> _Brief_
Will you give every entry again exactly as it stands?

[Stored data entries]
=== Section Start ===
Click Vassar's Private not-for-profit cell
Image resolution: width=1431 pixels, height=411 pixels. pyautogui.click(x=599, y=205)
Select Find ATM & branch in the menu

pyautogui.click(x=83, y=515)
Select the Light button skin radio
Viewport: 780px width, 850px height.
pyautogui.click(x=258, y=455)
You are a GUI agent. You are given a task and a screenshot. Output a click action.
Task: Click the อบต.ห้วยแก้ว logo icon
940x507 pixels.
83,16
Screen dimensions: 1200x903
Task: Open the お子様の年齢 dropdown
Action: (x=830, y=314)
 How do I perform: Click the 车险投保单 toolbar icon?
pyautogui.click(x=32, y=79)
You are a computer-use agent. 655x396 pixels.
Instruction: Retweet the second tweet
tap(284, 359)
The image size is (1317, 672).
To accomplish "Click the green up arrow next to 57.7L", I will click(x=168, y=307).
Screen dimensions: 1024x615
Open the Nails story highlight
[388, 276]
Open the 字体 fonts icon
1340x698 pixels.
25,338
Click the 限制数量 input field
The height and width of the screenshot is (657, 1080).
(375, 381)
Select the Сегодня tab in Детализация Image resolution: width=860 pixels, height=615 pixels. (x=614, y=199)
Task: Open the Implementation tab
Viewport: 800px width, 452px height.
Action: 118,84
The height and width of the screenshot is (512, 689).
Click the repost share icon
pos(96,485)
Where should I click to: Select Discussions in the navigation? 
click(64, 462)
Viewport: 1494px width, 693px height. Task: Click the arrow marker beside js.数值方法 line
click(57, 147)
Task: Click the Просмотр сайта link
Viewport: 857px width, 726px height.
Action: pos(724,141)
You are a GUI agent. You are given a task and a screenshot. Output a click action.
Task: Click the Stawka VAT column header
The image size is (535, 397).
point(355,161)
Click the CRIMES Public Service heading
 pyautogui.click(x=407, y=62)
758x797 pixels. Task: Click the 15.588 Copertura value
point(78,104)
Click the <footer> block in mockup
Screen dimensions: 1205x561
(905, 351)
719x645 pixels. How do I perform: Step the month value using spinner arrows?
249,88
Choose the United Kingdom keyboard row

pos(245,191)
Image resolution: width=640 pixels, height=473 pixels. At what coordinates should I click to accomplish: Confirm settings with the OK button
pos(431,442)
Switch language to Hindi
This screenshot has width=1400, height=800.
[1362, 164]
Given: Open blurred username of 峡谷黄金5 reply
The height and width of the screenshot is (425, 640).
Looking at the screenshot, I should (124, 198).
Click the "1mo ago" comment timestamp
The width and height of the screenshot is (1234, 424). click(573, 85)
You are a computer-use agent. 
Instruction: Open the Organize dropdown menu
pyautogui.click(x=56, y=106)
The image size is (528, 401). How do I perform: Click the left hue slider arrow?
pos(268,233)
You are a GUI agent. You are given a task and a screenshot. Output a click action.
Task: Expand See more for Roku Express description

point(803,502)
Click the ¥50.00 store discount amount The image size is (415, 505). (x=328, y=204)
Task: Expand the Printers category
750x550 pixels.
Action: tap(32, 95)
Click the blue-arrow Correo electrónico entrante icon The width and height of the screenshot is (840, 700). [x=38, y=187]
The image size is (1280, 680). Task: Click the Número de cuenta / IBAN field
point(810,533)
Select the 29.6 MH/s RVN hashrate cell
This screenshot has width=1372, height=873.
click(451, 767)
=== Section End ===
> _Answer_
Click Vassar's Private not-for-profit cell
Image resolution: width=1431 pixels, height=411 pixels. pyautogui.click(x=599, y=205)
Select Find ATM & branch in the menu

pyautogui.click(x=83, y=515)
Select the Light button skin radio
Viewport: 780px width, 850px height.
pyautogui.click(x=258, y=455)
You are a GUI agent. You are given a task and a screenshot. Output a click action.
Task: Click the อบต.ห้วยแก้ว logo icon
940x507 pixels.
83,16
Screen dimensions: 1200x903
Task: Open the お子様の年齢 dropdown
Action: (x=830, y=314)
 How do I perform: Click the 车险投保单 toolbar icon?
pyautogui.click(x=32, y=79)
You are a computer-use agent. 655x396 pixels.
Instruction: Retweet the second tweet
tap(284, 359)
The image size is (1317, 672).
To accomplish "Click the green up arrow next to 57.7L", I will click(x=168, y=307).
Screen dimensions: 1024x615
Open the Nails story highlight
[388, 276]
Open the 字体 fonts icon
1340x698 pixels.
25,338
Click the 限制数量 input field
The height and width of the screenshot is (657, 1080).
(375, 381)
Select the Сегодня tab in Детализация Image resolution: width=860 pixels, height=615 pixels. (x=614, y=199)
Task: Open the Implementation tab
Viewport: 800px width, 452px height.
Action: 118,84
The height and width of the screenshot is (512, 689).
Click the repost share icon
pos(96,485)
Where should I click to: Select Discussions in the navigation? 
click(64, 462)
Viewport: 1494px width, 693px height. Task: Click the arrow marker beside js.数值方法 line
click(57, 147)
Task: Click the Просмотр сайта link
Viewport: 857px width, 726px height.
Action: pos(724,141)
You are a GUI agent. You are given a task and a screenshot. Output a click action.
Task: Click the Stawka VAT column header
The image size is (535, 397).
point(355,161)
Click the CRIMES Public Service heading
 pyautogui.click(x=407, y=62)
758x797 pixels. Task: Click the 15.588 Copertura value
point(78,104)
Click the <footer> block in mockup
Screen dimensions: 1205x561
(905, 351)
719x645 pixels. How do I perform: Step the month value using spinner arrows?
249,88
Choose the United Kingdom keyboard row

pos(245,191)
Image resolution: width=640 pixels, height=473 pixels. At what coordinates should I click to accomplish: Confirm settings with the OK button
pos(431,442)
Switch language to Hindi
This screenshot has width=1400, height=800.
[1362, 164]
Given: Open blurred username of 峡谷黄金5 reply
The height and width of the screenshot is (425, 640).
Looking at the screenshot, I should (124, 198).
Click the "1mo ago" comment timestamp
The width and height of the screenshot is (1234, 424). click(573, 85)
You are a computer-use agent. 
Instruction: Open the Organize dropdown menu
pyautogui.click(x=56, y=106)
The image size is (528, 401). How do I perform: Click the left hue slider arrow?
pos(268,233)
You are a GUI agent. You are given a task and a screenshot. Output a click action.
Task: Expand See more for Roku Express description

point(803,502)
Click the ¥50.00 store discount amount The image size is (415, 505). (x=328, y=204)
Task: Expand the Printers category
750x550 pixels.
Action: tap(32, 95)
Click the blue-arrow Correo electrónico entrante icon The width and height of the screenshot is (840, 700). [x=38, y=187]
The image size is (1280, 680). Task: Click the Número de cuenta / IBAN field
point(810,533)
Select the 29.6 MH/s RVN hashrate cell
This screenshot has width=1372, height=873.
click(451, 767)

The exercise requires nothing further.